Le mafie «hanno fiutato subito l’affare». Lo scrive nero su bianco il procuratore di Catanzaro Nicola Gratteri che, con Antonio Nicaso, ha appena dato alle stampe Ossigeno illegale, come le mafie approfitteranno dell’emergenza Covid-19 per radicarsi nel territorio italiano (Mondadori). Ma se gli interessi sono ovunque, in Calabria la presenza è ancora più pervasiva.
Procuratore, lei ha appena aperto un’inchiesta sulla gestione dell’emergenza Covid in questa regione. Cosa sta emergendo?
«Stiamo indagando. Non posso entrare nel merito delle indagini, posso comunque dirle che il Covid-19 finora si sta rivelando una ghiotta occasione per le mafie, non solo in Calabria, ma anche in tante altre parti del mondo».
L’allarme era stato lanciato. Perché non si è intervenuti prima?
«Le mafie si muovono con più velocità sui territori in cui operano. Non devono fare i conti con la burocrazia o le varie divergenze politiche sulle strategie di fondo. Arrivano prima, hanno soldi da investire e, da sempre, cercano di ottenere consenso sociale, riconoscimento, legittimità. La storia delle mafie comincia proprio con il riconoscimento sociale, di cui hanno sempre goduto. Da fenomeni di controllo sociale, nel tempo, si sono trasformate in agenzie di servizi legali e illegali».
Si può sottrarre la sanità dalle mani di ’ndrangheta e massoneria deviata?
«È difficile, la sanità rappresenta quasi il 70% del bilancio a disposizione delle Regioni. Chi gestisce la sanità, spesso lo fa con logiche clientelari. Le logge deviate della massoneria e la ’ndrangheta traggono molti vantaggi proprio dal clientelismo, dall’idea di tenere sotto scacco interi territori, perennemente sogsoggetti al condizionamento, in uno stato di perenne necessità. Chi chiede, si espone. E chi ottiene, prima o poi deve sdebitarsi».

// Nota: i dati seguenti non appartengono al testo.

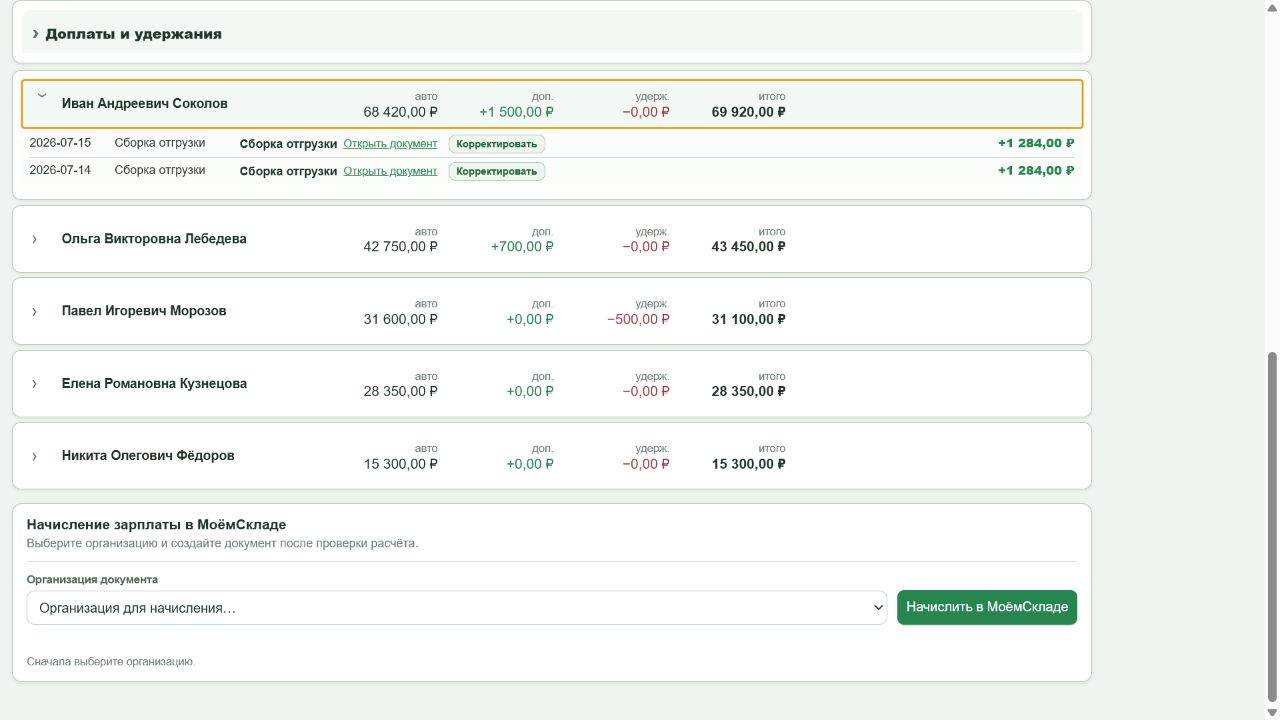Screen dimensions: 1280x720
Task: Open document link for 2026-07-14 entry
Action: click(x=390, y=171)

Il lunghissimo commissariamento non ha sanato le cose. Sono mancati i controlli? Ci si può non accorgere che i farmaci oncologici acquistati a prezzi scontati dalle aziende farmaceutiche finivano rivenduti a prezzi gonfiati in Inghilterra invece che essere utilizzati sul territorio? E che dire dei doppi e tripli pagamenti per le stesse fatture?

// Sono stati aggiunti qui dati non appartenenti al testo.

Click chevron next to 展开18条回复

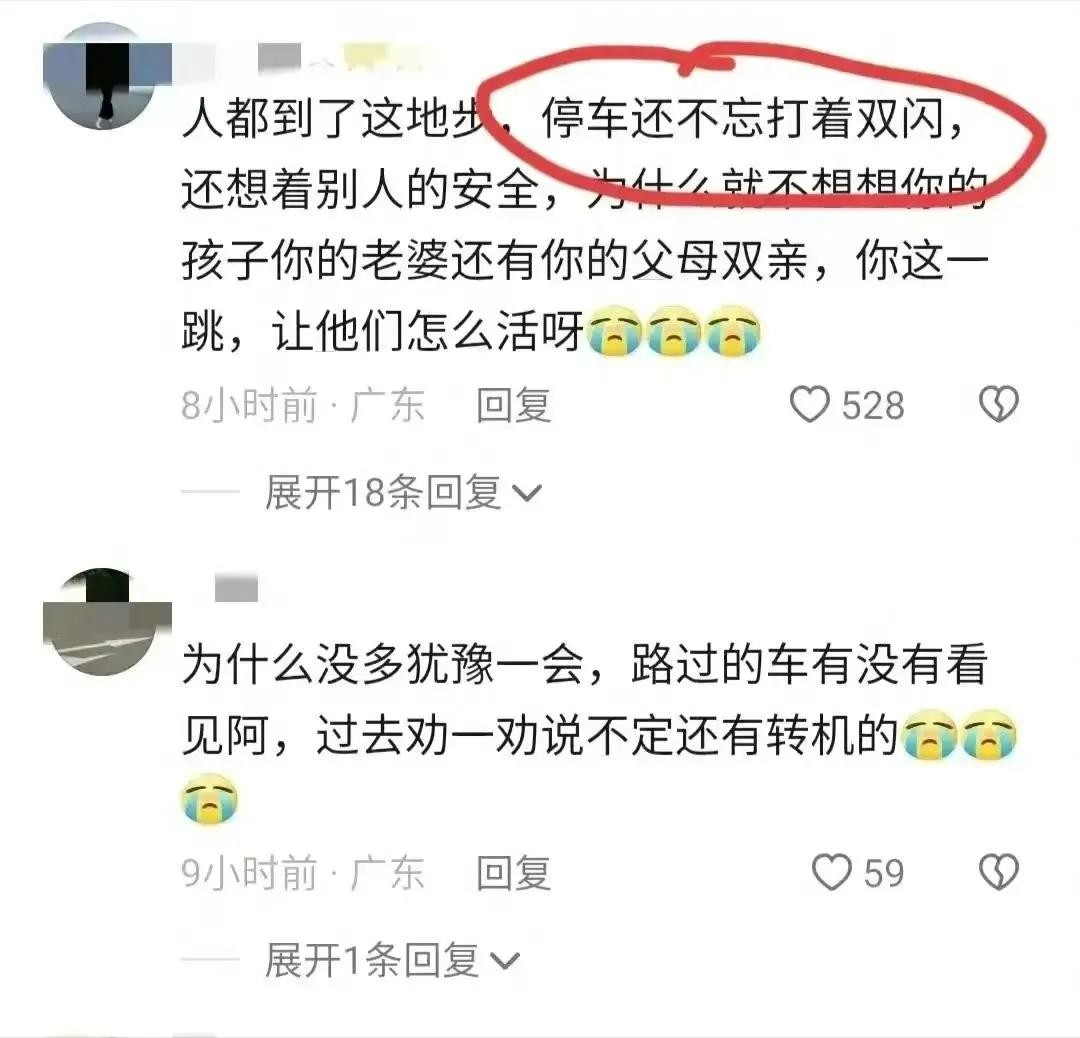pyautogui.click(x=528, y=493)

«I commissari devono avere poteri speciali, ma soprattutto non dovrebbero scegliersi i collaboratori nelle Asp locali, come attualmente sono costretti a fare. Devono poter disporre di collaboratori al di sopra di ogni possibile condizionamento territoriale. Mi viene da dire che bisognerebbe ripartire dai banchi di scuola, per fare comprendere che quello che non è nostro, ma è di tutti, non è di nessuno. Bisognerebbe riscoprire l’amore per il prossimo, la voglia di fare del bene per isolare chi da sempre lucra sulle sofferenze altrui. Mafia e corruzione, purtroppo, sono due facce della stessa medaglia».
Il decreto Calabria parla di un commissario con 25 consulenti delle Asl calabresi. La convince?

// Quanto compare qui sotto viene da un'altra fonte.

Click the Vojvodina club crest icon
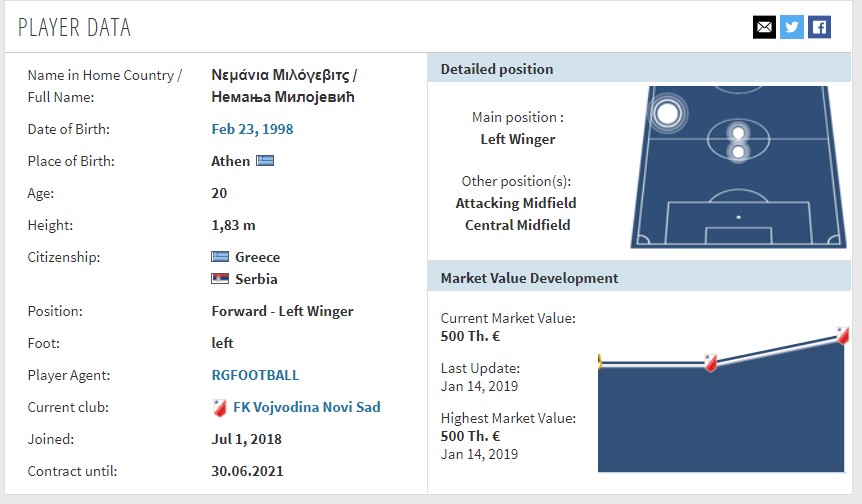This screenshot has width=862, height=504. 219,407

«La Calabria vive da oltre dieci anni una lunga, colpevole e preoccupante emergenza. Bisogna mettere mano alla situazione, senza farsi condizionare da certi politici sciatti che perseguono un consenso ai limiti della spregiudicatezza e da faccendieri che non hanno assolutamente a cuore il benessere dei cittadini».
C’è chi dice che bisognerebbe avere leggi speciali e militarizzazione, almeno della parte amministrativa. Può essere una soluzione?
«Non saprei. Non amo la militarizzazione dei territori. Mi piacciono le soluzioni di buon senso. Ma una cosa è certa: i calabresi non possono continuare a essere penalizzati da ritardi e omissioni. Se la Calabria è finita in zona rossa non è per il numero di contagi, ma perché non sono stati aggiunti posti letto ai reparti di terapia intensiva. Si è perso tempo prezioso, ora bisogna fare in fretta».
Operazione Farmabusiness e arresto del presidente della Giunta regionale. Tallini è stato il più votato nel collegio di Catanzaro pur essendo, secondo il codice etico della Commissione antimafia, incandidabile. I calabresi non hanno alternative?
«I calabresi hanno molte alternative. Ma scontano anche i ritardi di una politica che non ha alcuna intenzione di ridurre il gap tra Nord e Sud, che a oltre 150 anni non ha ancora unito l’Italia, in termini di servizi, di prospettive, costringendo molti giovani a emigrare. Prima ancora di combattere le mafie, bisognerebbe affrancare la gente dalla paura, ma soprattutto dal bisogno».